Let us cast our minds back. Where would aviation be without the Wright brothers ? Their persistent and devoted trial and error approach to the pioneering of aviation has culminated in air travel for all. Did those men have a proven track record in the world of academia? I think not. Rather, it was their vision and persistence that enabled their breakthrough in aviation design and the subsequent influence on all our lives. Within Australia we have many examples of practical people without formal education improving greatly the quality of life for all. One of those great inventors, Walter Hume, was born in Melbourne in 1886. When he was 12 years old he obtained the princely sum of half a crown a week for providing the leg power for a treadle lathe. He then went into the building trade. When he was 18 he and his brother started a business as carpenters. But they soon went broke due to the land boom of that time. Penniless, he went to Moorooduc on the Mornington Peninsula, which I am sure all honourable members are aware is in the beautiful electorate of Flinders. For two years he caught rabbits, cut wood and collected honey. Hume had seen honey being removed from wax combs by centrifugal force. From this idea he designed an excess paint removing machine and from that a centrifugally spun concrete pipe. Hume started factories all over the world. Before he died in 1943 he wrote:

My success in life has been due perhaps more than anything to my persistence in carrying out my purpose. My many inventions have been brought to successful conclusions in nearly every instance by a most persistent effort, and what scientific faculties I have seem to be centred in the power to discern and note simple and important things and put constructions on them as please my scientific sense, totally ignoring anything in the way of orthodox theories.

Perhaps we need not think back so far. The victory of Australia II at Newport a few weeks ago was the culmination of hard work by the skipper and crew, but most importantly the contribution of many years of hard work by one man, Ben Lexcen. The revolutionary winged keel was not the dream of a man who had spent many years in educational institutions and held formal qualifications; rather, it was the synthesis of a man's dream of designing a revolutionary keel and years spent in sailing yachts. It was the practical experience that Ben Lexcen had, and the vision and conviction to try something new and revolutionary that resulted in the extraordinary design that carried Australia II to victory and the America's Cup to Perth. Therefore, I reiterate that I do not deny or try to detract from the abilities of those who have formal qualifications. But I am attempting to say that brilliant imagination and innovativeness is not their domain alone. We must allow employees without formal qualifications to contribute to and participate in attracting grants for their companies. As a person who is a tradesman and also an inventor and has applied for several patents on various novel ideas, I speak from experience.

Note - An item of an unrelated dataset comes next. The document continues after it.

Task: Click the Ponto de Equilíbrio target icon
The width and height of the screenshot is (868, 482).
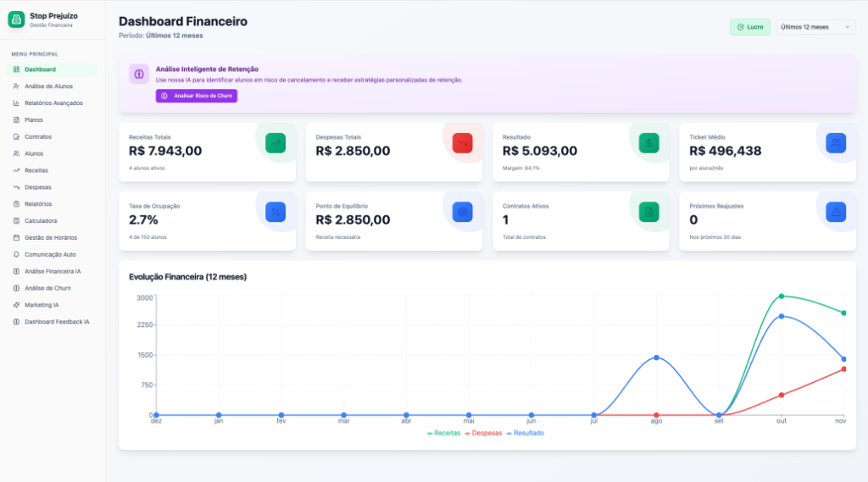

I feel that this amendment Bill is important. It has been long overdue. It allows a more fair and equitable sharing of and participation in applying for grants and can only better serve the industrial research and development sector. The Minister for Science and Technology (Mr Barry Jones) has once again demonstrated his zeal for stimulating research and development for the benefit of all Australians. He is without doubt the best Minister for Science and Technology that Australia has ever had. I therefore commend this Bill to the House.